President-elect Trump’s OTHER top choice to head the Department of Education?  Retired pediatric neurosurgeon and former rival for the Republican nomination Dr. Ben Carson.  I did not just mistype that.  Dr. Carson is obviously an intelligent and talented man in his chosen field – nobody rises to the level that he did in a field like that without having truly prodigious skills.  However, he has absolutely zero qualifications in education, and when he spoke on education issues during the primaries, he tended to say bizarre and frightening things, such as his idea that the Department of Education should cut off federal funds to colleges and universities “guilty” of promoting “extreme bias.”  Dr. Carson is also well known for saying lots of things that make no factual or historic sense, from his assertion that the Great Pyramids of Egypt were built as granaries, to his belief that being gay is a choice, because prison, to his belief that evolution is the literal work of Satan, to his belief that there is no “war on women” but there may be a “war on what’s inside of women” – presumably he meant to reference fetuses, but considering how many organs are inside a human body, it wasn’t precisely clear.
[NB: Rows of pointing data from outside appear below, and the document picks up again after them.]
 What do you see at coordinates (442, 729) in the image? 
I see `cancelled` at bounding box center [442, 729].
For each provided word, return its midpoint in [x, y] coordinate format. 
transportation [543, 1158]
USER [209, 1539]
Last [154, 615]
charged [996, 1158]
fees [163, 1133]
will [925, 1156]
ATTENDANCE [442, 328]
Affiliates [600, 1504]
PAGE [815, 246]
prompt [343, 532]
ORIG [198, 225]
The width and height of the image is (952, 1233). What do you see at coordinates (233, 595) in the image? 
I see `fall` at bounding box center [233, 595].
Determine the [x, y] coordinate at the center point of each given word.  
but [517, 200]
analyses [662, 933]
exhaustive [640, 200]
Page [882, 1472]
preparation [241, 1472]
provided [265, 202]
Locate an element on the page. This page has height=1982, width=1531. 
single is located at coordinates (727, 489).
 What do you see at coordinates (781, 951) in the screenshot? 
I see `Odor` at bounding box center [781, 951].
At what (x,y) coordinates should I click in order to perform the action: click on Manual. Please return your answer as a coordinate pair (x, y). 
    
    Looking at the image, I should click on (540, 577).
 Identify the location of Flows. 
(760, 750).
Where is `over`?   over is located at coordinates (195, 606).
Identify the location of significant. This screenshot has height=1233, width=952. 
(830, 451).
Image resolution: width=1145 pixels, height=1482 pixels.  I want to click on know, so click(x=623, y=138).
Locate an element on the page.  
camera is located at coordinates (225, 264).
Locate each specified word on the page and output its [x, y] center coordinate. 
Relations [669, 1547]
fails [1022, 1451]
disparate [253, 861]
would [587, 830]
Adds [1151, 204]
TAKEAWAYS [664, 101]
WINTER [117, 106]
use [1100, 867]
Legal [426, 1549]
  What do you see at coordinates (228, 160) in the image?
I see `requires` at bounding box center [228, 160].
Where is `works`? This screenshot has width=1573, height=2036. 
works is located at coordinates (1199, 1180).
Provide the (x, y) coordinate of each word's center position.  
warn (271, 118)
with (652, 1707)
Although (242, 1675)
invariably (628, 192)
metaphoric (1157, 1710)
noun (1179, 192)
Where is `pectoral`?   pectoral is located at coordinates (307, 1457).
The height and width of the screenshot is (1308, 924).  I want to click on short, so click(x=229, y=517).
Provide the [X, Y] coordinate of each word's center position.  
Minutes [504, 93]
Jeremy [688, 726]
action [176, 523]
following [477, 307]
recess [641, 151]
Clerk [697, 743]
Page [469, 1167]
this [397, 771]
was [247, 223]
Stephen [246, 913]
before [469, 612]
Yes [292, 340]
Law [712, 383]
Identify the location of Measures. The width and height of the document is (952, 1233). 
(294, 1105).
So these are our apparent choices for Secretary of Education during a Trump administration:  One is a libertarian/conservative research fellow with a doctorate in political science, decades of experience in education policy, and who has spent considerable time in both state and federal education policy circles.  One is a retired surgeon with no relevant experience whatsoever, who has a history of saying plainly false or borderline deranged things on a host of topics he doesn’t understand, and who thinks the federal Department of Education should spend its time looking for cases of liberal bias in higher education and then slashing funding.  One will pursue policies that promote school choice and privatization but will also administer the department with an actual understanding of how the system operates.  One will probably operate the department with all of the discipline of Donald Trump campaign rally, complete with bizarre stream of consciousness and counterfactual statements and no discernible direction at all.  One will be a person whose policies and practices we can confront and counter based upon evidence and something resembling logical discourse.  One will essentially dare us to understand a single blessed word that comes out of his mouth.

The kicker?  We really have no idea which one we are going to get.  If Mike Pence has any real input in this administration, we will probably get Dr. Evers.  If Mr. Trump follows his gut and flare for showmanship, we probably get Dr. Carson.  This is education beginning in 2017.  May G-d have mercy on us all.

3 Comments

Filed under charter schools, politics, schools, standards, Unions

3 responses to “Education Policy 2017: Trumpian Levels of Uncertainty

  1. We may well get both–Carson (or Gerard Robinson) as face-time titular leader, and Evers actually running the show. Similar to the days when Rod Paige roamed the halls of the Department of Ed asking people what their names were, until Margaret Spellings pushed him aside and actually got to work on proving public schools had utterly, terribly failed and needed to be replaced with testing.